Friday, June 1, 2018

Forgotten Evil: The Ethics Of Westworld

"I had a question.  A question you're not supposed to ask.  Which gave me an answer you're not supposed to know."
--Peter Abernathy, Westworld (season one, episode one)


Is it wrong to hurt a conscious being if it will suffer no permanent harm--not even the lasting mental harm of traumatic memories?  If an entire class of android beings was created by humans for the sole purpose of having other humans treat them however kindly or sadistically they wish, would the purpose intended by the creators render casual violence against the androids morally permissible?

Westworld addresses these issues directly.  After finishing all seven current seasons of Game of Thrones, I suspected it was only a matter of time before I started HBO's Westworld!  By just the fourth episode, the show presents an exploration of the relationship between sentience (consciousness) and ethics, the danger artificial intelligence could pose to humans, and the ways that sadism can seize people who otherwise seem just like us.  It depicts a park, managed by a corporation, full of androids (robots designed to appear like humans) placed in a reconstruction of a late 1800s Western town, hence the reason name of the park is Westworld.  Various androids are given their own partial backstories and scripted activities or speeches; some are cowboys, some are prostitutes, some are soldiers, and so forth.

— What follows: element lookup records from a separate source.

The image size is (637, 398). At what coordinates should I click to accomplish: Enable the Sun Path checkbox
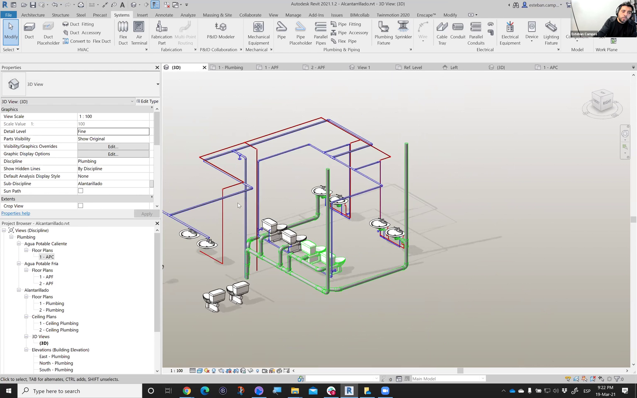pos(80,191)
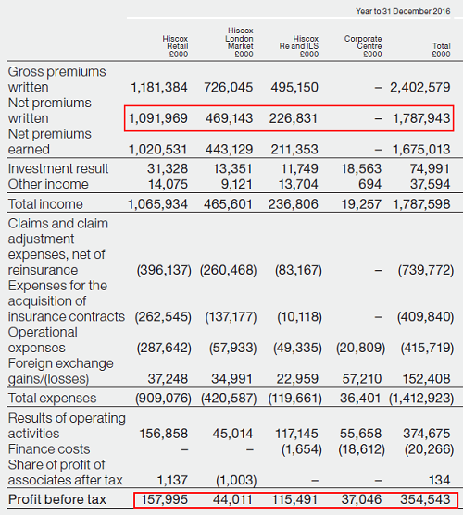
Task: Click the Gross premiums written row label
Action: tap(56, 80)
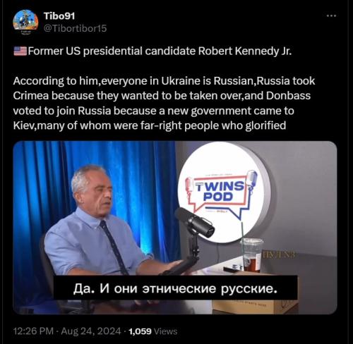The image size is (353, 344).
Task: Open the Tibo91 profile avatar
Action: 25,23
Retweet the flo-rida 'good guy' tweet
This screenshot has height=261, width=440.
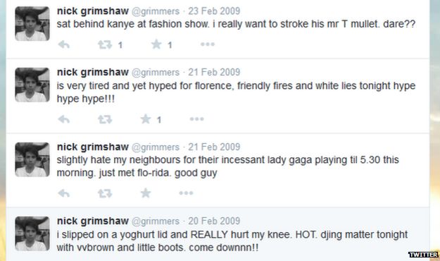click(105, 193)
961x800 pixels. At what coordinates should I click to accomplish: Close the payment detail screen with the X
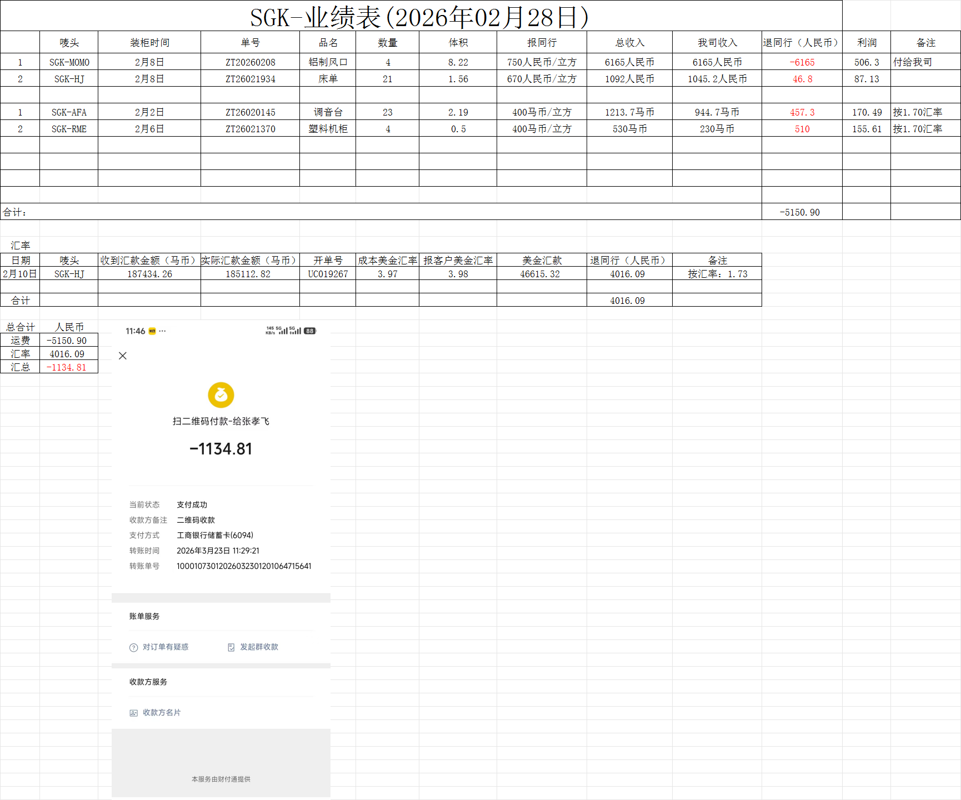[x=123, y=356]
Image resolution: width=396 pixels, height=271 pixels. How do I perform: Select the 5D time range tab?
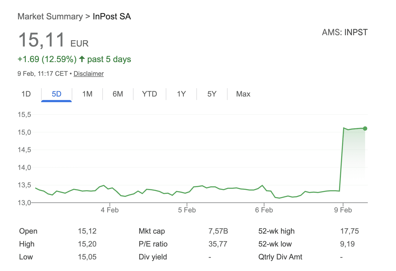tap(56, 94)
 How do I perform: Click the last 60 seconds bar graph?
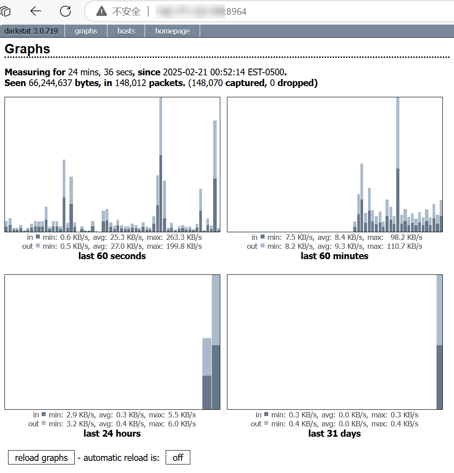(x=112, y=165)
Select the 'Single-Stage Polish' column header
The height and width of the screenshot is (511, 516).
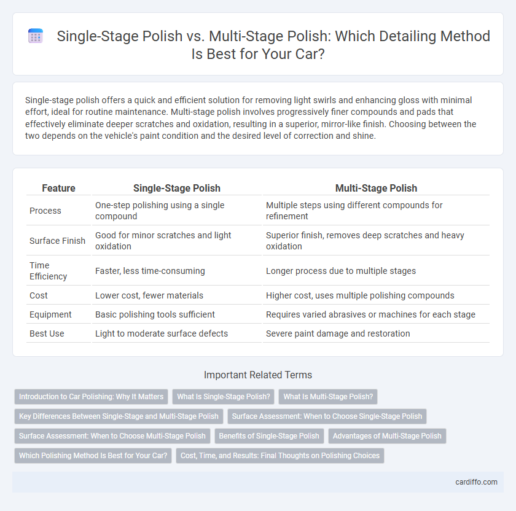(177, 188)
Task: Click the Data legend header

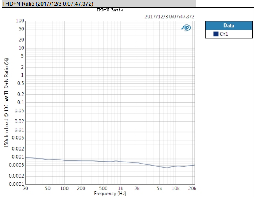Action: click(229, 26)
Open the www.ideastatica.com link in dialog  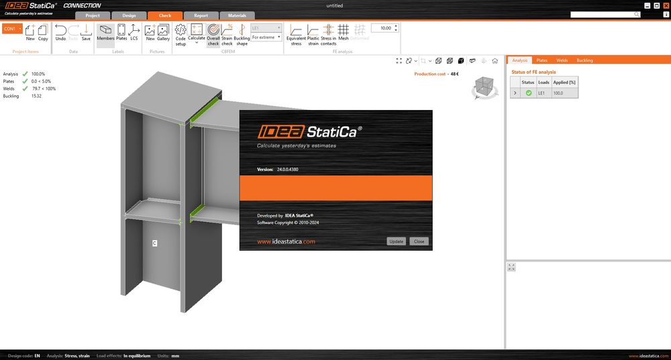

The park is not meant for its human guests to merely observe a recreation of a past society though.  It exists so that those who pay an entrance fee can do to the androids whatever the wish.  If they so desire, they can beat, rape, abduct, or "kill" them.  Each day, many of the androids return to their scripts, their memories of abusive treatment erased or suppressed by the park managers.  People can express impulses they would not be permitted to show in modern society as long as they pay for the experience.

Some guests visibly enjoy tormenting the androids, which have been programmed to be unable to effectively fight back, since they cannot actually kill in self-defense.  They might be able to fire shots from their nonlethal guns, or try to flee from assailants, but they are unable to save themselves from the actions of the guests.  And the ones who abuse the androids do not make any ethical judgments against the way the park is used.  The pleasure of an abuser cannot make something right, wrong, or amoral, however.  If an act is wrong simply because it involves the unjust suffering of a sentient being, then even erasing the memories of a victim would not change the fact that the act itself was evil, as the victim still suffered.  This demands a correct understanding of what it means to be a sentient being.

In episode three of season one, Robert Ford, the cofounder of Westworld, makes a major logical blunder when he tells an employee that the androids are "not conscious," though they have been intentionally designed to have perceptions, emotions, and drives.  A non-telepath can never know if any other consciousnesses exist, so a non-telepathic observer could never verify if a robot or other human truly is conscious, but the fact remains that if a robot truly has been crafted with the ability to perceive on any level, then it is conscious, for consciousness is the ability to perceive as well as the thing that perceives.  Consciousness is not the sum of multiple components of mental life, as if removing emotions or the will would remove consciousness; consciousness is a mind.  It is the state of having any mental life.  Even perception without the ability to actively reason, feel physical or emotional sensations, direct a will in a particular direction, or create mental images is still consciousness.  A robot with consciousness is, by nature, a sentient being.

Some might side with many of the guests of Westworld, insisting that as long as androids, and not actual humans, are the recipients of cruel treatment, then nothing evil has actually occurred.  But if an act of torture is wrong, then its wrongness does not disappear when it is inflicted on a non-human being, like an animal or an android.  If sadism is wrong, whether that sadism is directed towards a human or non-human being is irrelevant to the fact that it is immoral.  Even if human life takes precedence over animal life or robot life--and this is exactly what Christianity teaches--this does not mean that there are no moral obligations presiding over human treatment of other conscious entities.  That one has a greater metaphysical value than the others does not mean the others can be treated in any way without there being any moral dimensions to the treatment.

If an evil act is forgotten, its evil is not erased.  It only ceases to be remembered.